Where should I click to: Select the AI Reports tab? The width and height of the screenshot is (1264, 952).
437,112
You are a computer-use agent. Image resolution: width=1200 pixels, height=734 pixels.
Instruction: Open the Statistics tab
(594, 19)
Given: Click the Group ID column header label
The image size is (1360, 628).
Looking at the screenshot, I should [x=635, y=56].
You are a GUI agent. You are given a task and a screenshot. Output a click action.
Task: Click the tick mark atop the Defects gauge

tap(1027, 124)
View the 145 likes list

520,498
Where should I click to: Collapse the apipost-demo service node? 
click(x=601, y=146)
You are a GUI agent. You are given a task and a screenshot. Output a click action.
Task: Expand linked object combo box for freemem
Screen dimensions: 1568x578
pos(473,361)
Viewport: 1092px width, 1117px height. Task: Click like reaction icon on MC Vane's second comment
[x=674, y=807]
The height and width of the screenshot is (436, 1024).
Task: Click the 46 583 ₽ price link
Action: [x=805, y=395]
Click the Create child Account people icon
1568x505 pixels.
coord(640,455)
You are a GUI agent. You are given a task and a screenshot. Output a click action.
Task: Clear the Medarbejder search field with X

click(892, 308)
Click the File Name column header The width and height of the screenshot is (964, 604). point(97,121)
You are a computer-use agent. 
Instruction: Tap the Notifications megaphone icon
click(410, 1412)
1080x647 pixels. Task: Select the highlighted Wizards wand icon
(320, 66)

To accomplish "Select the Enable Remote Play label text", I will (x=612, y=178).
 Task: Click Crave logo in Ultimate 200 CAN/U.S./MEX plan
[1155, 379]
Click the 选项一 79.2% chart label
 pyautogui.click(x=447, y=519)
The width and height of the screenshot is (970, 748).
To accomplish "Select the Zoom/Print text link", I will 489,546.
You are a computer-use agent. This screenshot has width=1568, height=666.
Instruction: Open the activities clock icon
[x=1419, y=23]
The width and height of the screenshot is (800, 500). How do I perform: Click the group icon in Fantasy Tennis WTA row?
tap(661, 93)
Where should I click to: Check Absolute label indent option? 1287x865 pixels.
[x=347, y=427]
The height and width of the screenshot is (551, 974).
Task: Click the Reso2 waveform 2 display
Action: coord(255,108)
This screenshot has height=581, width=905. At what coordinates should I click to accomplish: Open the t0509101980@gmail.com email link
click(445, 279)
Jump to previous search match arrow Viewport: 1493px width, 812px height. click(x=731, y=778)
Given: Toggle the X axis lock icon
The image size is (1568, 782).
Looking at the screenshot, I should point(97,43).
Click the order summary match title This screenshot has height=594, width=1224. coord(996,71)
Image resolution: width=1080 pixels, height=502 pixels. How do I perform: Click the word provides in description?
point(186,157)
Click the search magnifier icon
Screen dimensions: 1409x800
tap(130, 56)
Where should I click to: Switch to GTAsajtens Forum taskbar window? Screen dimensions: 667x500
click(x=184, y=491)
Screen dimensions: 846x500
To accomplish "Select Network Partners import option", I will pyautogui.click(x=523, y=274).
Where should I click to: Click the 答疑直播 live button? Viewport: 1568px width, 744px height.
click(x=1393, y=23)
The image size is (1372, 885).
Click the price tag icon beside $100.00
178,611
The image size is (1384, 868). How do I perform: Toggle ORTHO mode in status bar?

--

TASK OBJECTIVE:
Exactly the lines from the one containing "Click the price tag icon beside $100.00" through the last line of the records are to be transcribed, both endpoints included.

TASK RESULT:
Click the price tag icon beside $100.00
178,611
The image size is (1384, 868). How do I perform: Toggle ORTHO mode in status bar?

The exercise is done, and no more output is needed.